In FIG. 16, a obliquely feed roller guide portion 100 is provided with a side regulating plate 105 and obliquely feed rollers 253, 254 and 255. These obliquely feed rollers 253, 254 and 255 are inclined and provided on a lower guide 102 side so as to convey the sheet toward the side regulating plate 105. When the sheet S is conveyed by the obliquely feed rollers 253, 254 and 255, the sheet S is rammed against a reference wall 105a provided on the side regulating plate 105 shown in FIG. 18 of the accompanying drawings which will be described later, and has its skew feed corrected thereby.
The reference numeral 115 designates a fixed lower guide constituting a sheet conveying path together with the obliquely feed roller guide portion 100, which is movable relative to the fixed lower guide 115 in a width direction orthogonal to the conveyance direction of the sheet.
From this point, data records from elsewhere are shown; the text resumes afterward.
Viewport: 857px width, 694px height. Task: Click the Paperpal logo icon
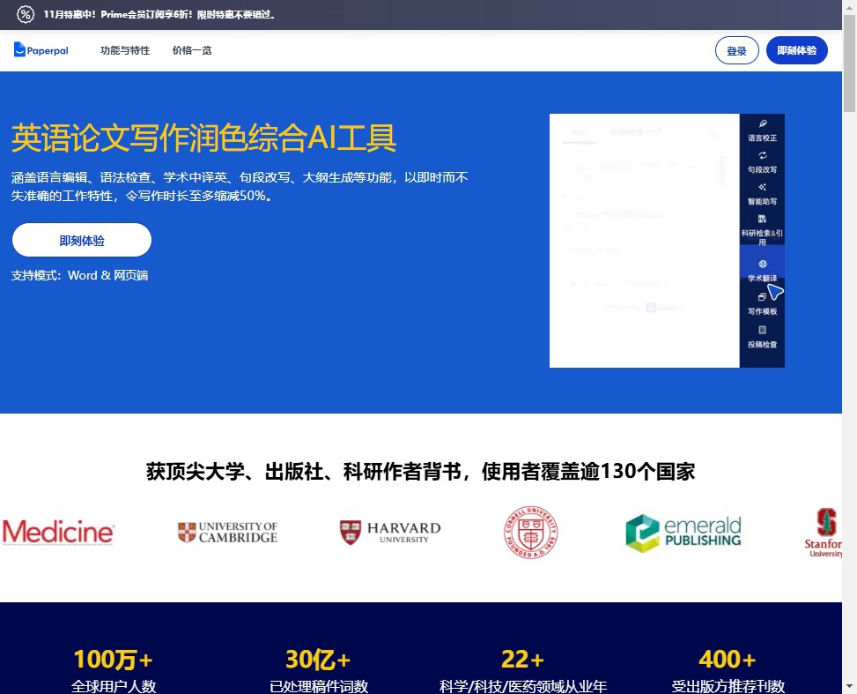[x=20, y=50]
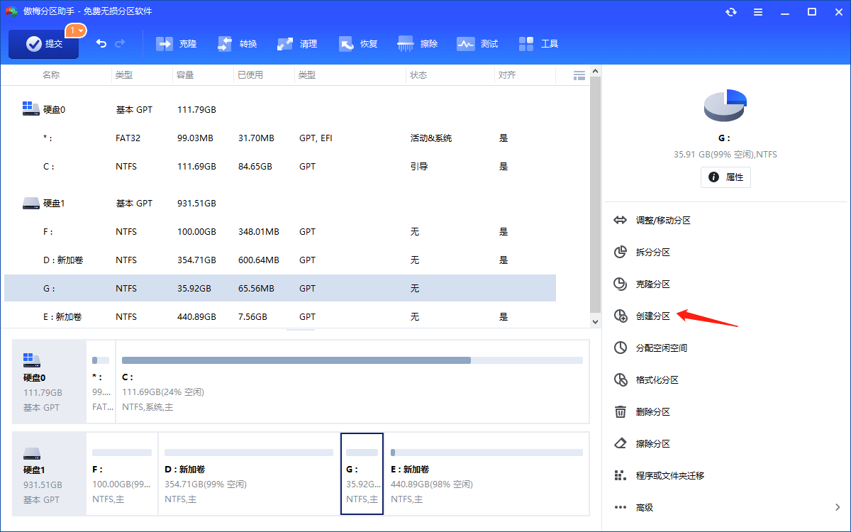Run the 测试 (Test) tool
Image resolution: width=851 pixels, height=532 pixels.
coord(478,43)
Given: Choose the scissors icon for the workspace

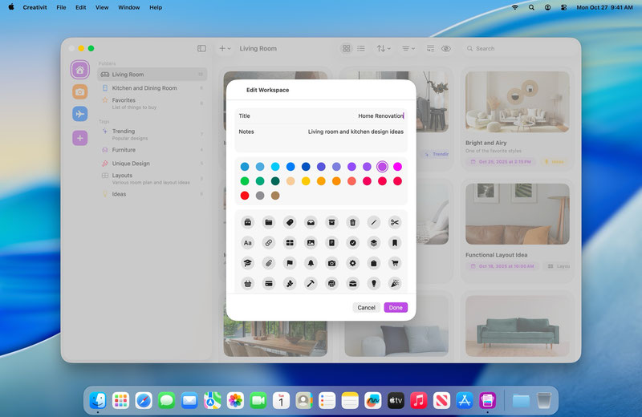Looking at the screenshot, I should [395, 222].
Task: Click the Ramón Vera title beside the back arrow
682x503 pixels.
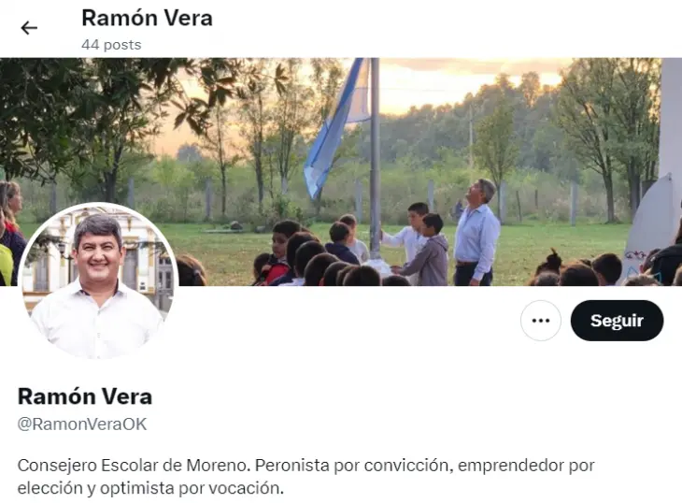Action: [147, 19]
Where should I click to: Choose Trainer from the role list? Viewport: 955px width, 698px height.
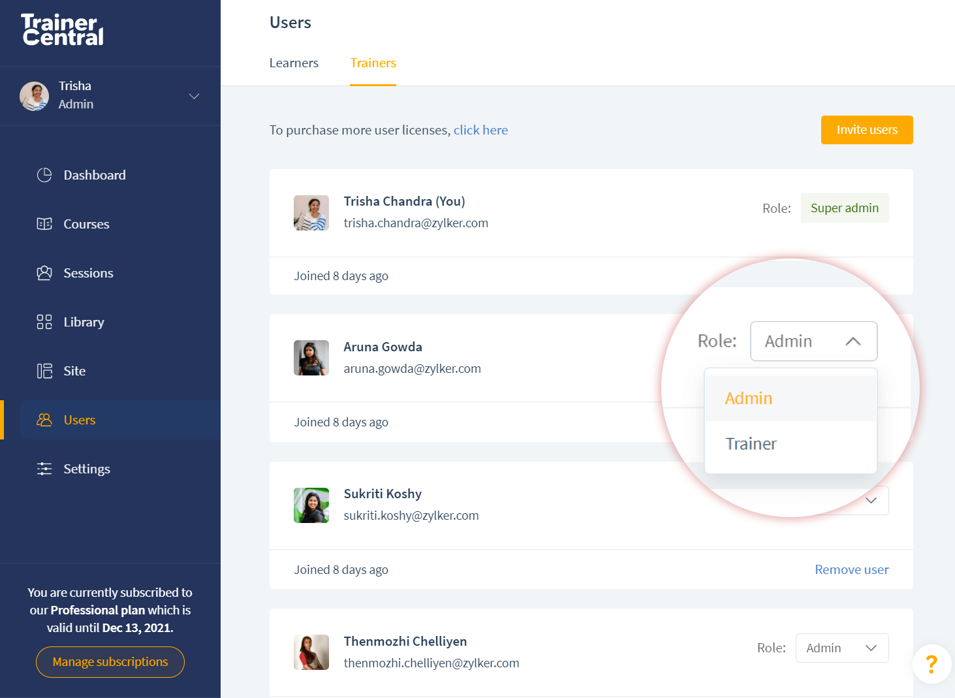click(x=751, y=443)
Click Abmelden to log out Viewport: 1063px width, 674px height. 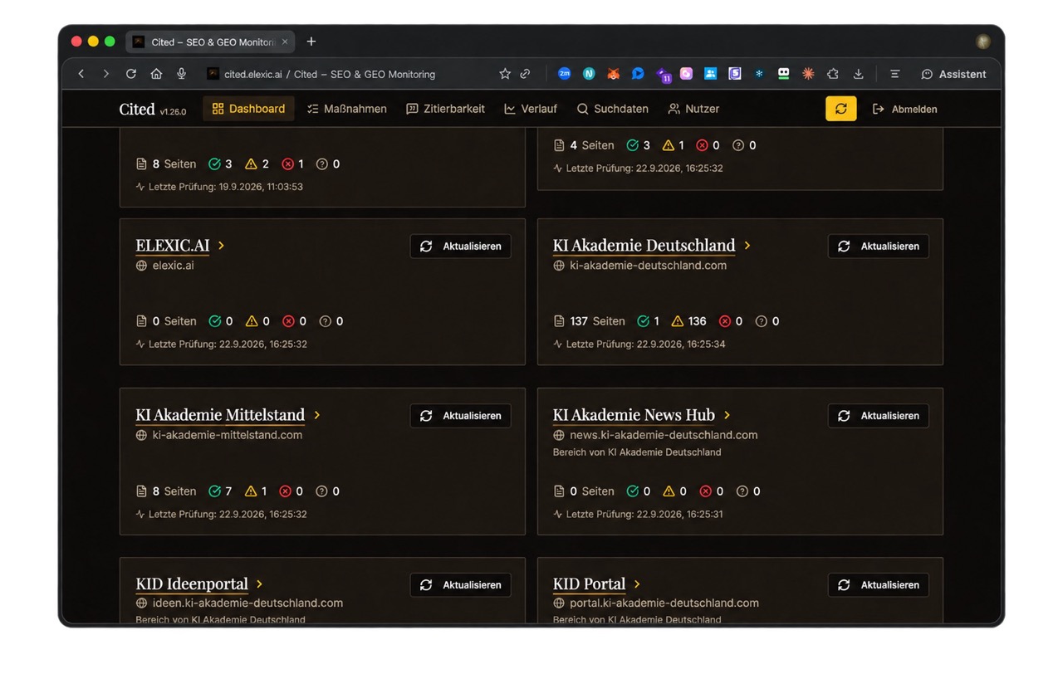point(904,109)
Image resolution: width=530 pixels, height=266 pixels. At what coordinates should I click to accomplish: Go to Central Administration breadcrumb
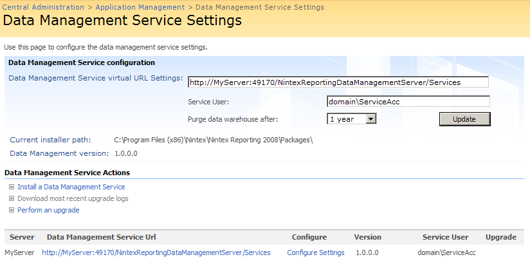tap(44, 7)
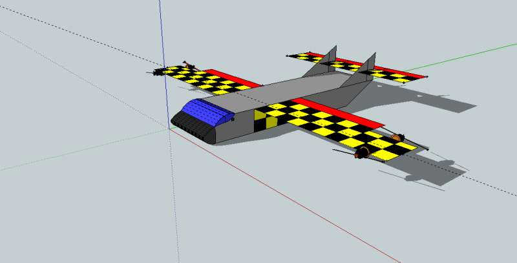Click the black nose grille of aircraft

coord(195,129)
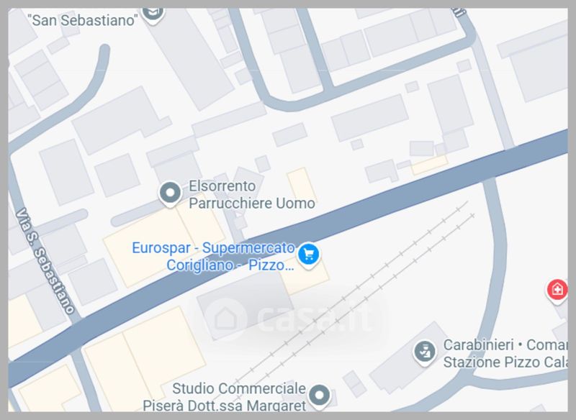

Here, the obliquely feed roller guide portion 100 is movable in accordance with the size of the sheet S, and is moved in advance to a position corresponding to the size before the sheet S is conveyed thereto, thereby contriving the higher efficiency of the correction time. When the skew feed of a sheet Smax of a maximum size is to be corrected, as shown in FIG. 16, the gap between the obliquely feed roller guide portion 100 and the fixed lower guide 115 becomes a maximum Gmax. Also, when the skew feed of a sheet 5 min of a minimum size is to be corrected, as shown in FIG. 17 of the accompanying drawings, the gap between the obliquely feed roller guide portion 100 and the fixed lower guide 115 becomes a minimum Gmin. The wider is the range of the passable sheet size, the greater becomes the gap between the obliquely feed roller guide portion 100 and the fixed lower guide 115 when the sheet of the maximum size is passed.
Now, the sheet conveying apparatus provided with such a conventional skew feed correcting portion suffers from the following problems. The greater is the difference between the maximum size and minimum size of conveyable sheets, the wider becomes the gap between the obliquely feed roller guide portion 100 and the fixed lower guide 115 when the skew feed of the sheet of the maximum size is corrected. When the gap between the guides thus becomes wide, downward flexure indicated by arrow P at the central portion as shown in FIG. 18 is caused to occur to the sheet S by its gravity.
When the sheet S is conveyed with the downward flexure thus caused to occur to the sheet, as shown a side view of in the apparatus of FIG. 19 of the accompanying drawings, the central portion of the sheet S is sometimes caught by the entrance lower guide 300b of a pair of registration rollers 131 and 132 provided downstream of a lower guide 102 and the fixed lower guide 115. When the sheet S is thus caught, jam is caused or bending occurs to the central portion of the sheet. This tendency is more remarkable in the case of thin sheets of weak stiffness.